William Leatham (1785–1842) was a leading Banker in Wakefield, a Quaker and an abolitionist.

==Biography==
Leatham was born in Pontefract to a father who would set up the family bank around 1800. Leatham attended Mr Tatum's academy in Leeds, but he was apprenticed to his father's bank by the age of about 15. Leatham extended the business when he was 23 and he was given the branch at Wakefield to manage. Another branch at Doncaster was successfully managed by Edward Tew.

Leatham married Margaret Walker, the daughter of a Leeds Doctor in 1813.

The Leatham family were part of an influential Quaker community in Yorkshire. His children included William Henry Leatham and Edward Leatham who was born in 1828 who both became Liberal politicians, together with his grandson William Leatham Bright.

In 1840 Leatham published a series of letters he had sent to try to influence the government's policy with respect to banking. He had a number of well argued points which he detailed in letters to the chairman of the relevant committee, Charles Wood. He believed that they were making a big mistake in not including in the considerations of the British economy the currency of Bill of Exchange. Leatham argued that these made up a substantial part of the economy which he estimated to be of the size of £100 million. He was concerned that this currency was backed up by only a relatively small quantity of gold, most of which had been borrowed from the French government. He additionally suggested that Britain should add silver to gold as a metal it used to establish value in its currency.

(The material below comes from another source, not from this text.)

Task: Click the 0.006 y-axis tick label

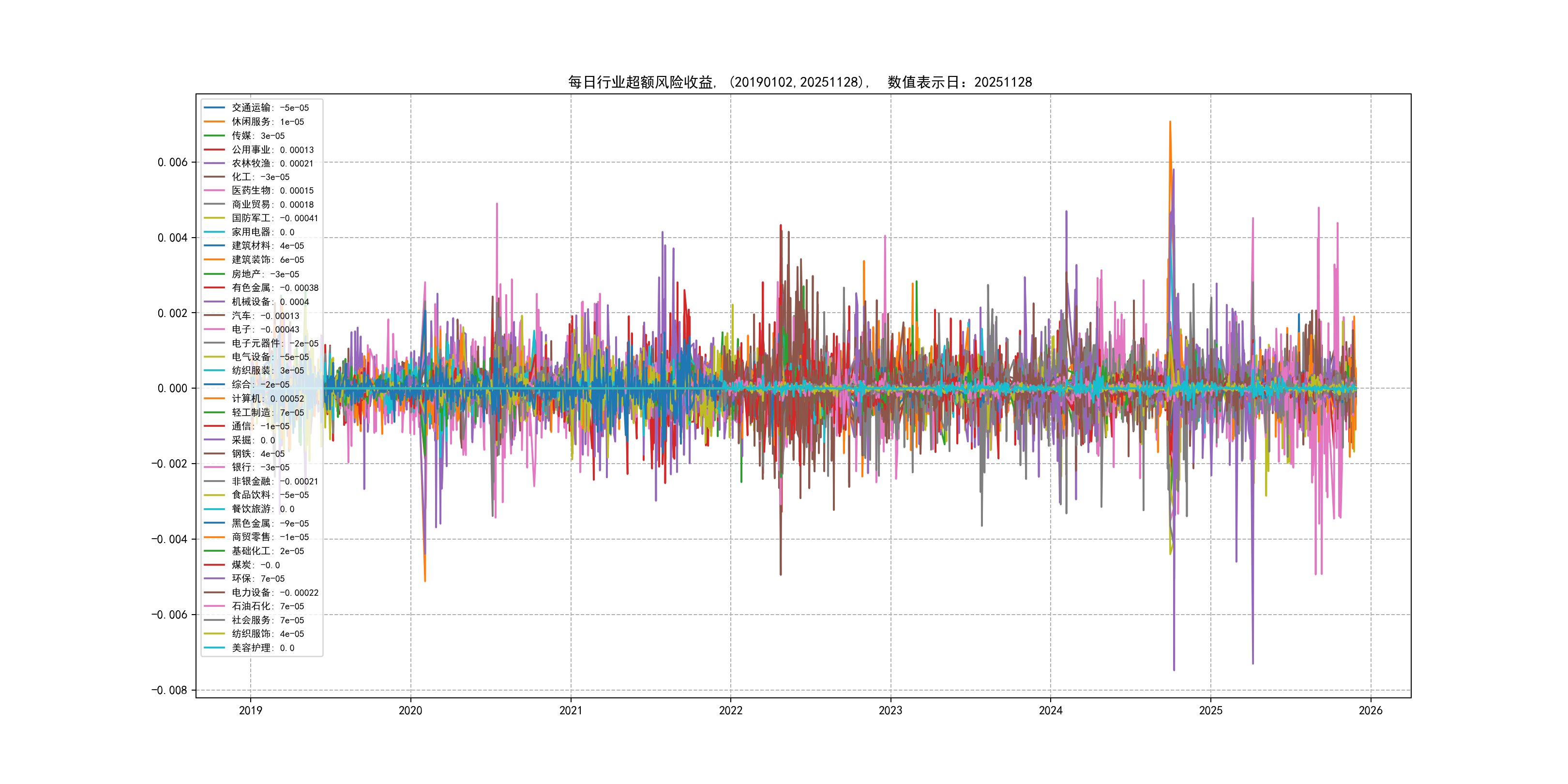Action: coord(172,163)
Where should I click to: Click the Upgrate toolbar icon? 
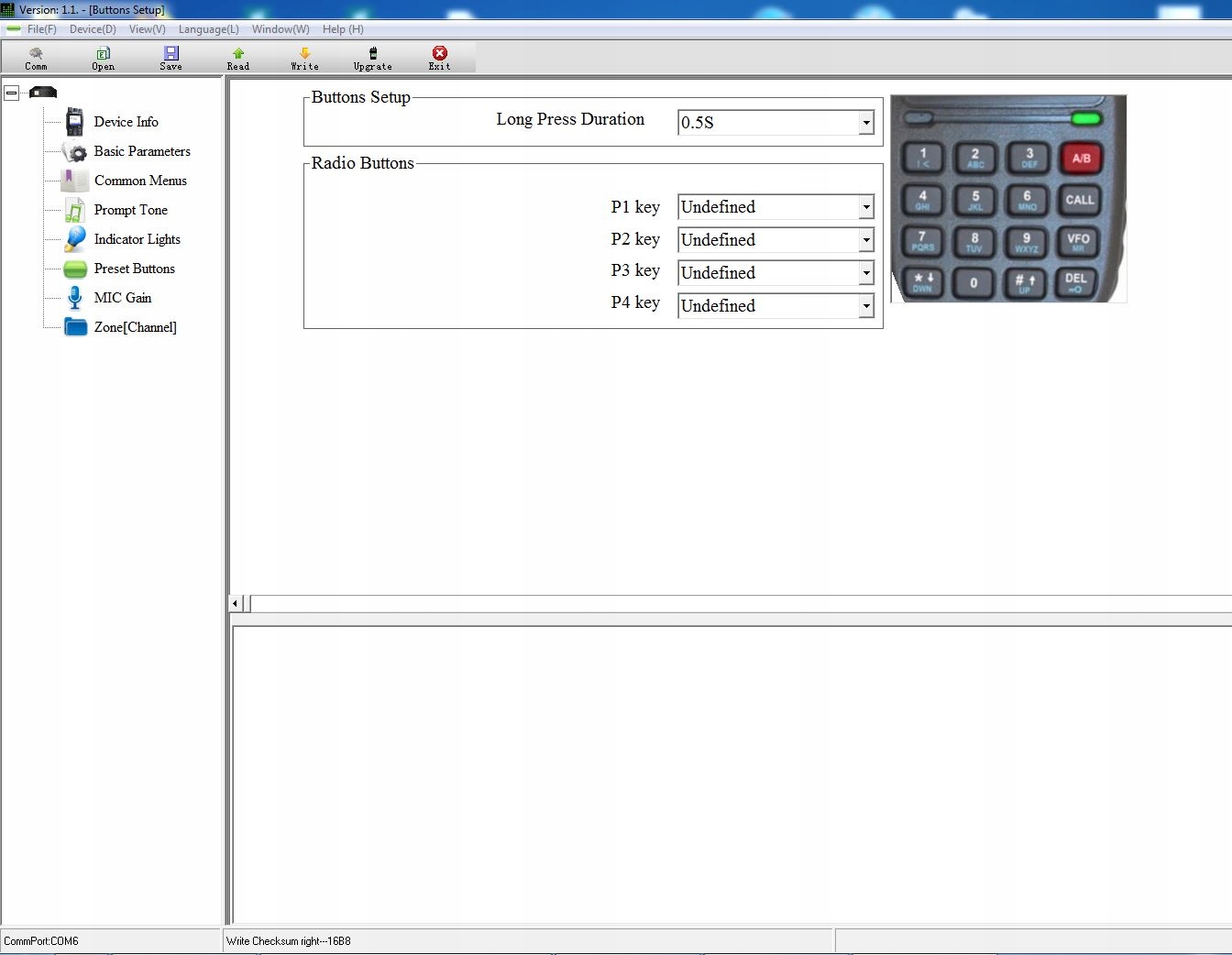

Leatham is recorded in a painting of the 1840 Anti Slavery conference with hundreds of delegates from around the world together with other significant bankers like George Head Head, Samuel Gurney and George William Alexander and notable business people like John Ellis and Tapper Cadbury. In the painting he is by the French delegate and right behind the main speaker Thomas Clarkson.

In his late fifties he retired to Leamington for his health and he died there aged 58 in 1842.